By now there is a fairly rich literature on computing the set of rational points on curves of higher genus, see for example my survey paper on "Rational points on curves".

What one can do for your concrete curve is this. First, one can simplify the curve equation (even more than Noam did); your curve is isomorphic to $$y^2 = x^6 - 12 x^5 - 6 x^4 + 82 x^3 + 1461 x^2 - 630 x + 225.$$ Then most methods aiming at finding the set of rational points use the group of rational points on the Jacobian variety of the curve (which by the Mordell-Weil theorem is a finitely generated abelian group).
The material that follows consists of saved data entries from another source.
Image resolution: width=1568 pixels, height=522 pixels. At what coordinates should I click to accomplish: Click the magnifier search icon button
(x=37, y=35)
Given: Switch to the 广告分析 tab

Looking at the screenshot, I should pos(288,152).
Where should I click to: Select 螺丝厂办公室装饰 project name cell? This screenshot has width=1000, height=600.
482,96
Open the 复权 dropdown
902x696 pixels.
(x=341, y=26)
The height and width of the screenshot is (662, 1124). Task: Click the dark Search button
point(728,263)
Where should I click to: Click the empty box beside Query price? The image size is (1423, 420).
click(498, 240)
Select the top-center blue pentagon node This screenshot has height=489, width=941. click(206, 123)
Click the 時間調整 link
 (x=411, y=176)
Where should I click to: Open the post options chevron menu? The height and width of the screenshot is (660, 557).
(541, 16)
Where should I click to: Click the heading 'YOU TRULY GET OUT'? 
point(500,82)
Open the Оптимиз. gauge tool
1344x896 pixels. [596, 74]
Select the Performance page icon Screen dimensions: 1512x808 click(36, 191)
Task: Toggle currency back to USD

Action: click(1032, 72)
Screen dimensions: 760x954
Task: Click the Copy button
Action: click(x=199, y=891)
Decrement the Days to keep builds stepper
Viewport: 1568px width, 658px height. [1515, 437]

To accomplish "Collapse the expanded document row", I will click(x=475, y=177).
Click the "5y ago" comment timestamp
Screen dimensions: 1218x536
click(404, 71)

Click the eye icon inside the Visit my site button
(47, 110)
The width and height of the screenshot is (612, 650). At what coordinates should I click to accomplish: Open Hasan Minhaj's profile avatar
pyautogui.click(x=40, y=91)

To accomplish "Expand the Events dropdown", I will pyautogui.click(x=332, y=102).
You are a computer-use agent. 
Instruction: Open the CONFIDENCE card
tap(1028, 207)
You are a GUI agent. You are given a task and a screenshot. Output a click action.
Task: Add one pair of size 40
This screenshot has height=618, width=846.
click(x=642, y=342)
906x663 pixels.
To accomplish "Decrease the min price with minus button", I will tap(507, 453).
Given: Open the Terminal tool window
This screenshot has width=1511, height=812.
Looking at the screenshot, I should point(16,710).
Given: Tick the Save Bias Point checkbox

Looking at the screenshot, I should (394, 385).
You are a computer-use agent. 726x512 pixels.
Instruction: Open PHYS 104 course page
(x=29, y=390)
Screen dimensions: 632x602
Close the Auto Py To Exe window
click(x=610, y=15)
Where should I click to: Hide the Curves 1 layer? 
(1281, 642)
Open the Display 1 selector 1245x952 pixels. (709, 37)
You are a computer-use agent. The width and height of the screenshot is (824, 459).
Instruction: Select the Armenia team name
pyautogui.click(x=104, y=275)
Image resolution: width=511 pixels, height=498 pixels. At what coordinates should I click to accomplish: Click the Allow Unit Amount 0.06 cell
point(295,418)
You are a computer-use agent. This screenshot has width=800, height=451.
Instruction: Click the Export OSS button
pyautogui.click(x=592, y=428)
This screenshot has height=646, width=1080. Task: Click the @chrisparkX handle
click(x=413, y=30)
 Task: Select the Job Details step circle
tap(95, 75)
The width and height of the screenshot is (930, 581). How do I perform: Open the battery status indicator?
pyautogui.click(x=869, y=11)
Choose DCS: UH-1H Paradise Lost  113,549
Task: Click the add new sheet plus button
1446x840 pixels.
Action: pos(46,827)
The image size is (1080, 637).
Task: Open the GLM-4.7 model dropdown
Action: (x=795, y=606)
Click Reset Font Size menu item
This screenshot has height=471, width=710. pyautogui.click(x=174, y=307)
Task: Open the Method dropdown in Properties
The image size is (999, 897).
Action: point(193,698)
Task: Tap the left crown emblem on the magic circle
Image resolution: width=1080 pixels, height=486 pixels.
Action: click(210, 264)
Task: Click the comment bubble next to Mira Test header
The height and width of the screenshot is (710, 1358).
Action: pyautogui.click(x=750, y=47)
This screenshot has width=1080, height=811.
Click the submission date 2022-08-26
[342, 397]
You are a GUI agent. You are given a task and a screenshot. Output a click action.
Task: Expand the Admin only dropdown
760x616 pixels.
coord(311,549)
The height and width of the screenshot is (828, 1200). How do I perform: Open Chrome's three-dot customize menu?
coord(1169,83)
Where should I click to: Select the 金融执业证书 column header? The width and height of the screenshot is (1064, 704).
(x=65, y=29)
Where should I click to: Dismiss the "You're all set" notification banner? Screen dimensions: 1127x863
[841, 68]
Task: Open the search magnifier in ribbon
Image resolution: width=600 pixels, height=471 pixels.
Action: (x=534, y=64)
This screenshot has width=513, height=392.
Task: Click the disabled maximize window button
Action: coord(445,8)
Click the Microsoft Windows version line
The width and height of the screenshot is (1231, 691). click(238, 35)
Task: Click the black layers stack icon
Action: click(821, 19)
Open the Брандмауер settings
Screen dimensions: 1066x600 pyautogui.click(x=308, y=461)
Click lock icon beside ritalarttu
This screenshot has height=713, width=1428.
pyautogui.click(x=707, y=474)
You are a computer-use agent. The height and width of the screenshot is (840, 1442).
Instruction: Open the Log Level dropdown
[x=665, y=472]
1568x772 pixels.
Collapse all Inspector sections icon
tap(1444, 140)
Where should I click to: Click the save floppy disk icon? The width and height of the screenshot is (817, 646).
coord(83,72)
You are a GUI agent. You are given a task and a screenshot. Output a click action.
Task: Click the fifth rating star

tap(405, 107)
In your case, this group turns out to be free abelian of rank 2. Which is bad news, since the method of choice ("Chabauty's method") only works when this rank is strictly less than the genus. Since (as Noam already mentioned) the defining polynomial has large (even maximal) Galois group, the next method one could try ("Elliptic curve Chabauty") will be infeasible. So despite all the progress that was made in the last couple of decades or so, a curve like yours (with rank $\ge$ genus and no special geometric or arithmetic properties [the smoothness of the discriminant does not help here]) is still likely to resist our efforts.

So what can be done regarding your question? Using explicit generators of the Mordell-Weil group (which takes some computation to provably find), one can fairly efficiently show that there are no rational points beyond the 18 that Noam found up to any given (even quite large) height bound, for example by using the "Mordell-Weil sieve". And if you are interested in integral points, then one can combine the Mordell-Weil sieve with bounds coming from Baker's method (linear forms in logarithms) to prove that you know all integral points.

If desired, I can add details on any or all of the methods mentioned above.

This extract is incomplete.